À la poursuite de la Matière Noire.
Il y a la cave de Batman dans les films. Et puis il y a la vraie ! Moi, je connais une bande de scientifiques qui bosse enterrée à 1700 mètres sous la montagne (non, pas dans la Moria). Vous avez déjà pris le tunnel du Fréjus pour aller en Italie ? A mi-longueur, il y a une grande porte blindée sur la gauche… eh bien c’est l’entrée de leur labo !
Et s’ils jouent les hypertaupes, c’est pour une bonne raison : la barrière rocheuse de la montagne les maintient (à peu près) à l’abri des rayons cosmiques, en particulier les muons. Et le milieu est aussi très peu impacté par des phénomènes de radioactivité naturelle, assez omniprésente autour de nous. Car ici, on mène des expériences ultrasensibles qui doivent être maintenues le plus possible à l’abri de toutes ces minuscules particules-projectiles qui interfèrent…
Vous voulez voir à quel point ? Ils ont apporté 2 appareils pour vous montrer tout ce qui vous transperce en permanence sans que le sachiez… Perturbant, hein ?…
L’attaque des rayons cosmiques !
Une large part de la radioactivité naturelle sur Terre vient en fait de… l’espace : ce sont des myriades de particules (des protons et des électrons, mais aussi des noyaux d’atomes …) bombardés vers la Terre à une vitesse proche de la lumière (300 000 km/s). Une bonne partie proviennent de la couronne du soleil (on parle de vent solaire), mais d’autres viennent de bien plus loin, puisqu’ils sont nés dans la mort, sous forme de gigantesques explosions, d’étoiles massives lointaines (phénomène appelé supernova)

Matériel recueilli —
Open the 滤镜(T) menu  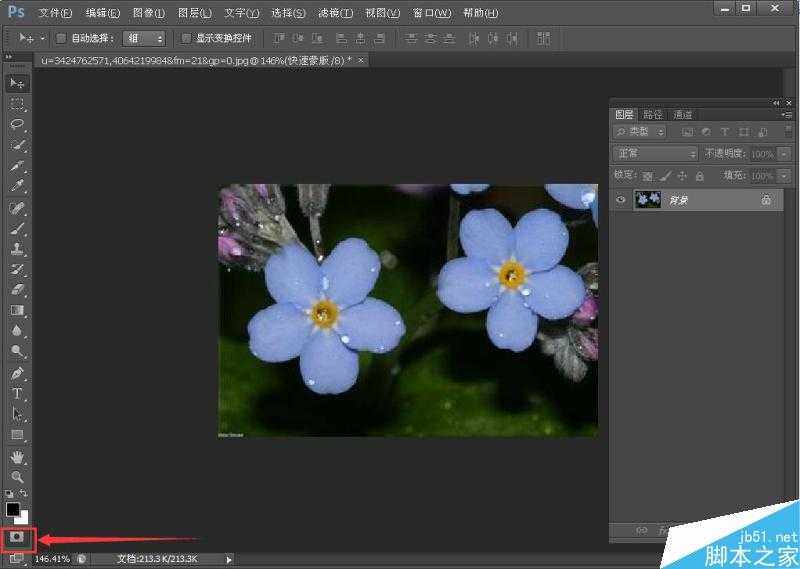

Liste des tâches —
(A) D'après l'extrait sur la matière noire, à quelle profondeur sous la montagne se trouve le laboratoire où travaillent les scientifiques ?
(B) Résumez l'extrait sur la matière noire en deux phrases.

Réponses aux tâches —
(A) À 1700 mètres sous la montagne.

(B) Des scientifiques travaillent dans un laboratoire enterré à 1700 mètres sous la montagne, accessible à mi-longueur du tunnel du Fréjus, où la roche les protège à peu près des rayons cosmiques et où la radioactivité naturelle perturbe peu leurs expériences ultrasensibles. Une large part de la radioactivité naturelle sur Terre vient de l'espace, sous forme de particules projetées vers la Terre à une vitesse proche de celle de la lumière et issues soit du vent solaire, soit de l'explosion d'étoiles massives lointaines.